Se não abertamente distorcidos, os fatos
adquirirão, na versão mitificada, dimensões apropriadas
à transmissão da ideia de desejabilidade e de superioridade da nova situação
(José Murilo de Carvalho, A formação das almas)
As falas irresponsáveis e inconsequentes de alguns bispos evangélicos e pastores de igrejas neopentecostais, afirmando que “o povo é o supremo poder de uma nação”, situando-se acima até mesmo da corte judicial encarregada de promover o controle da constitucionalidade, colocaram nos meios de comunicação um tema que até era debatido, mas apenas por sociólogos, cientistas políticos e historiadores. Trata-se do avanço, no País, da chamada “teologia do triunfalismo” – uma teoria sem fundamentos sólidos e de viés fortemente autoritário.
Entre as premissas dessa teoria, uma é no sentido de que, por serem “crentes em Cristo”, os fiéis podem e devem ser vitoriosos em tudo, superando fracassos e fraquezas físicas e espirituais. Isso abriria caminho para um cristianismo de sucessos e riquezas. Outra premissa é no sentido de que os valores religiosos devem se sobrepor a todas as esferas da vida – seja a vida pessoal e familiar, seja a vida civil, profissional e política. Aqui, o caminho aberto é o da dominação da vida de cada cidadão em todos os aspectos – e de modo impositivo.

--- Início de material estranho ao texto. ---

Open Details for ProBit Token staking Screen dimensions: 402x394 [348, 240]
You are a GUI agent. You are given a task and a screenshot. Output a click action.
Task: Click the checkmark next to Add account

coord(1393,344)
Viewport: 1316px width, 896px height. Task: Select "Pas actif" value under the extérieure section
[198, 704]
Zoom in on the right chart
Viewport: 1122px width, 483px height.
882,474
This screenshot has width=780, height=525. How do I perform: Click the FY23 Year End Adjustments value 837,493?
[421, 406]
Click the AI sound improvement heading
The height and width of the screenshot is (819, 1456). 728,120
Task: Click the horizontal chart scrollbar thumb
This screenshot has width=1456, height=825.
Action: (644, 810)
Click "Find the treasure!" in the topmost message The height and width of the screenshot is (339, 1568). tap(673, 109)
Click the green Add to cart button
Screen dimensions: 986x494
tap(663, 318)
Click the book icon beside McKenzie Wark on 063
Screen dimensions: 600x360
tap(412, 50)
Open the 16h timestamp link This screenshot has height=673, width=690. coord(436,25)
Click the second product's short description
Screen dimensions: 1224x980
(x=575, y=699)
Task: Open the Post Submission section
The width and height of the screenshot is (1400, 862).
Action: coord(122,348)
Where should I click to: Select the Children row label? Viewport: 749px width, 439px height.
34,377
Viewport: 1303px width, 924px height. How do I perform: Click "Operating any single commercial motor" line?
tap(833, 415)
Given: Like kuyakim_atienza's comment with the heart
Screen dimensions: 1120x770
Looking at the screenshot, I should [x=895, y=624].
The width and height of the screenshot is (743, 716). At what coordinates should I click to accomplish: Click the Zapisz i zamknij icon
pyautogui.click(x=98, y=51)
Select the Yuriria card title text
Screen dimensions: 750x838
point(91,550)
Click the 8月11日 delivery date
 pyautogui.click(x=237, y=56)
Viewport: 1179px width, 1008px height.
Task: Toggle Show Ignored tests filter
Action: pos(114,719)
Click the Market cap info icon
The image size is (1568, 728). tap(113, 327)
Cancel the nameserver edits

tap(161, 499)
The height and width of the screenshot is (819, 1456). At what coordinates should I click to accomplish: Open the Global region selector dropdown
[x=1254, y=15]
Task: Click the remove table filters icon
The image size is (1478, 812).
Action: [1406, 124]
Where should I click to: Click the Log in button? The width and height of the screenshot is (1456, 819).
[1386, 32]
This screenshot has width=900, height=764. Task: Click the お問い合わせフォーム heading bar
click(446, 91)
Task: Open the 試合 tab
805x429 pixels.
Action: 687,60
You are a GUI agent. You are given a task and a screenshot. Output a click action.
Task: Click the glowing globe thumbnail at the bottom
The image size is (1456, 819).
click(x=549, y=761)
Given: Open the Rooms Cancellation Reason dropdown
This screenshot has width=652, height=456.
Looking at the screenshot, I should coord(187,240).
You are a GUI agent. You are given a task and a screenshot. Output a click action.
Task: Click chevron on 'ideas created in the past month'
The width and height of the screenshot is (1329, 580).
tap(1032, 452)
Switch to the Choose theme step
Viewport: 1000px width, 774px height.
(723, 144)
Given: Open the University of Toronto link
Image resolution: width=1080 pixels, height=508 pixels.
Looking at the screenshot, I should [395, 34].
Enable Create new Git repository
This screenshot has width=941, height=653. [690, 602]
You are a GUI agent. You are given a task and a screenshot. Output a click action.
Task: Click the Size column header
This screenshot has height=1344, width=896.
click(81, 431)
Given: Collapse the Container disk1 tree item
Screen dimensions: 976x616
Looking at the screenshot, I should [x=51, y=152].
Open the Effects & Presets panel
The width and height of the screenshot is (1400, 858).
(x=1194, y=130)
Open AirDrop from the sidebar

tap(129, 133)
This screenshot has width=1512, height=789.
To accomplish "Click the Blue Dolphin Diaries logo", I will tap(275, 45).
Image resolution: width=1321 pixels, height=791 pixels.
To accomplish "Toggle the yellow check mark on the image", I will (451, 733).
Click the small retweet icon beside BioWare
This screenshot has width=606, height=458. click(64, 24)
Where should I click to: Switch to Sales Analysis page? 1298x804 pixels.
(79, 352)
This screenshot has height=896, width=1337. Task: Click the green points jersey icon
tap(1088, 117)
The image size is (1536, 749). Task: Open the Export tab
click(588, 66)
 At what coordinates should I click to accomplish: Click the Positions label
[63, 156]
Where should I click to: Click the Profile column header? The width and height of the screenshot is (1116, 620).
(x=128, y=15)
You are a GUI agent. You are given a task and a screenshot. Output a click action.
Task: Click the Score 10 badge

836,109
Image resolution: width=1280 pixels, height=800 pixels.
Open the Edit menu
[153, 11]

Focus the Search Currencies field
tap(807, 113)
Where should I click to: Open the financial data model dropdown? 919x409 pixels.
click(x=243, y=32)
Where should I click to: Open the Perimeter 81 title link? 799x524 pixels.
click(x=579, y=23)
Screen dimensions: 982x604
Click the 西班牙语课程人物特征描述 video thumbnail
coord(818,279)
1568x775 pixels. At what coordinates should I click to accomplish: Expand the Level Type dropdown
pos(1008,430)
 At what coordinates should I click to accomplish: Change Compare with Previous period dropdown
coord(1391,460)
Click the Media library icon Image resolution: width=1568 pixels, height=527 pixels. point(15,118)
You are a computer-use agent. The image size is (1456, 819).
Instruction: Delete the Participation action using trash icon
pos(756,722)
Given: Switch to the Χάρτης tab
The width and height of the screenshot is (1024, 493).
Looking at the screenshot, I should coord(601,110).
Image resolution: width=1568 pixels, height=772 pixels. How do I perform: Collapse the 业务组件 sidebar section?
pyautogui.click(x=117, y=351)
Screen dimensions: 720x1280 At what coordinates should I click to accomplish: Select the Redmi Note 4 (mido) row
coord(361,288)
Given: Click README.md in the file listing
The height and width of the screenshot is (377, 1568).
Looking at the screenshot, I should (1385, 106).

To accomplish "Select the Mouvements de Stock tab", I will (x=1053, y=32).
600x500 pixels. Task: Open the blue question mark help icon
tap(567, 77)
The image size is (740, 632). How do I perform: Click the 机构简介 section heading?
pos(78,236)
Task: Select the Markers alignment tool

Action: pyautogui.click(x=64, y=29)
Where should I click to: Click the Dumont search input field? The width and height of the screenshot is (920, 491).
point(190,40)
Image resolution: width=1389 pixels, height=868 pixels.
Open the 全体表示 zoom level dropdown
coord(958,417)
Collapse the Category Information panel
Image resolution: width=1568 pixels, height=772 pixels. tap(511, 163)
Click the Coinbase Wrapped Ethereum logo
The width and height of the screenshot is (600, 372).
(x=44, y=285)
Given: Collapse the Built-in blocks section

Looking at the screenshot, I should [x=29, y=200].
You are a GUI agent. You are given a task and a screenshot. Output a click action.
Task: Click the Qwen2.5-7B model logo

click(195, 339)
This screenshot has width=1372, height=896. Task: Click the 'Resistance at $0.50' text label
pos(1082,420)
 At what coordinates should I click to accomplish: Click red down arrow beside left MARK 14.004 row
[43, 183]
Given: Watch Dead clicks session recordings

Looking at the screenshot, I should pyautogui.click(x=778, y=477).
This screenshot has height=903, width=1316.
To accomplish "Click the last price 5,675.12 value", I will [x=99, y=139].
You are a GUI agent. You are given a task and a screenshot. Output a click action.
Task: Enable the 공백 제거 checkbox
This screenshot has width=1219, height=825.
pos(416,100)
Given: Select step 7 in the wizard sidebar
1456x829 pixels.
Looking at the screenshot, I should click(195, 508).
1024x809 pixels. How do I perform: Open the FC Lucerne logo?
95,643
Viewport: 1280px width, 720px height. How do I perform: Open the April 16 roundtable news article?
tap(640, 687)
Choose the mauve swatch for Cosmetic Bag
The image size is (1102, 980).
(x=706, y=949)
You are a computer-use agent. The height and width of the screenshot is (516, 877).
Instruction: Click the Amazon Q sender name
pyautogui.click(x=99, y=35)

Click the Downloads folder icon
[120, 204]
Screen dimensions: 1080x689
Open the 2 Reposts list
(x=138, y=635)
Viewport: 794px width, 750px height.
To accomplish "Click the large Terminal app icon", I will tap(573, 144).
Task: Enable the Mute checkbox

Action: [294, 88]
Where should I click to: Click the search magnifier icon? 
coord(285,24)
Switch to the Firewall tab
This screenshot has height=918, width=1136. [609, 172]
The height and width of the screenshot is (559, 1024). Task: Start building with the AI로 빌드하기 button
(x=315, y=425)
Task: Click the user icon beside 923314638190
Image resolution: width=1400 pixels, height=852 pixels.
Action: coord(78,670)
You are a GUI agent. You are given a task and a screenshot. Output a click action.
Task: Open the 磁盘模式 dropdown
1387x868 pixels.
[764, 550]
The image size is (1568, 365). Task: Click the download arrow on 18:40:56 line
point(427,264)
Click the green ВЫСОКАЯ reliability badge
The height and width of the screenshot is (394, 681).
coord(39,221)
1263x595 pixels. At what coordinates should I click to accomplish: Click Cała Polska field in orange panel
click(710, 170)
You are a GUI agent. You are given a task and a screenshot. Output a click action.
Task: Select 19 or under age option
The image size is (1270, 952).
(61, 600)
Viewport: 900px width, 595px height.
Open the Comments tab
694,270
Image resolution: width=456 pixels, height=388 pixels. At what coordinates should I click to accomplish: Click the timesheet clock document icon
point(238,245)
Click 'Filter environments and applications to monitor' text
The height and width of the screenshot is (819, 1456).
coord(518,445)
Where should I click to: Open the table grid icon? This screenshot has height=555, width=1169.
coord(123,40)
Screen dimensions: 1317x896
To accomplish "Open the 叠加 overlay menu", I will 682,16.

Quais as consequências que essa “teologia” pode acarretar? Uma das mais importantes é a disseminação da alienação – um risco que tende a ser tão mais preocupante quanto mais baixo é o nível médio de educação e cultural da população de uma dada sociedade. Conexa a ela e não menos importante, outra consequência dessa teologia está no fato de que, nas sociedades em que parte significativa da população é alienada, por não ter educação e cultura, as reflexões fundamentais para o bom funcionamento da vida democrática tendem a ser bloqueadas.
Com isso, o exercício da razão é escanteado. O que prevalece é mais do que a simples recusa de admitir homens e mulheres em seus diferentes contextos culturais de pertencimento, de suas raízes comunitárias e de suas múltiplas identidades, bem como de aceitar poliarquias fora das esferas jurídico-políticas institucionalizadas. Acima de tudo, o que predomina é a unilateralidade, o fanatismo, o negacionismo científico e o voto induzido, levando segmentos crescentes da população a aderir de modo incondicional à visão única e sectária de uma religião.
Nesse universo, não existe progresso, só retrocesso. Não há diálogo, mas pregação. O que é dito pelo pregador é recebido como verdade sem evidências e sem provas. Não há objetividade, dúvida, critério, verificação e aprendizagem, mas confiança absoluta do ouvinte nos raciocínios circulares, no culto de heróis bíblicos e na exploração de emoções, sentimentos, mitos e historietas por parte do orador – entreabrindo a fé cega e a faca amolada em nome do “nosso senhor Jesus” e, claro, dos interesses muitas vezes inconfessáveis dos pastores e bispos que os invocam com suas narrativas muitas vezes farsescas destinadas a manipular o imaginário coletivo.
A tensão entre crença e racionalidade faz lembrar, por exemplo, a guerra de Canudos, travada no sertão da Bahia, ao final do século 19, e a barbárie nazifascista, ocorrida na Alemanha e na Itália durante primeira metade do século 20. São acontecimentos marcados não pelo policentrismo, por negociações e por expectativas de benefícios mútuos, mas pela hostilidade ao policentrismo, intolerância, por ameaças sucessivas e recorrentes, pelos discursos de ódio e pelo princípio de quem não é fiel à visão única e sectária da religião é pecador e, como tal, merece o inferno.
Esse é o denominador comum subjacente às falas irresponsáveis e inconsequentes de alguns bispos evangélicos e pastores de igrejas neopentecostais nos últimos tempos: um reductio ad unum marcado pela aversão à pluralidade, à diversidade, à heterogeneidade, às divergências, à tolerância e à reciprocidade de direitos; pelo desprezo às distintas visões de mundo inerentes aos valores básicos da contemporaneidade. Pela repulsa à democracia e, por consequência, ao direito igual de todos a serem diferentes. Trata-se de um direito que, encarando a diferença como valor moral e como princípio político e jurídico, implica garantias, reconhecimento e aceitação pública de grupos diferenciados dentro de um mesmo contexto político como requisitos necessários (ainda que não suficientes) para a efetividade de uma cidadania empoderada.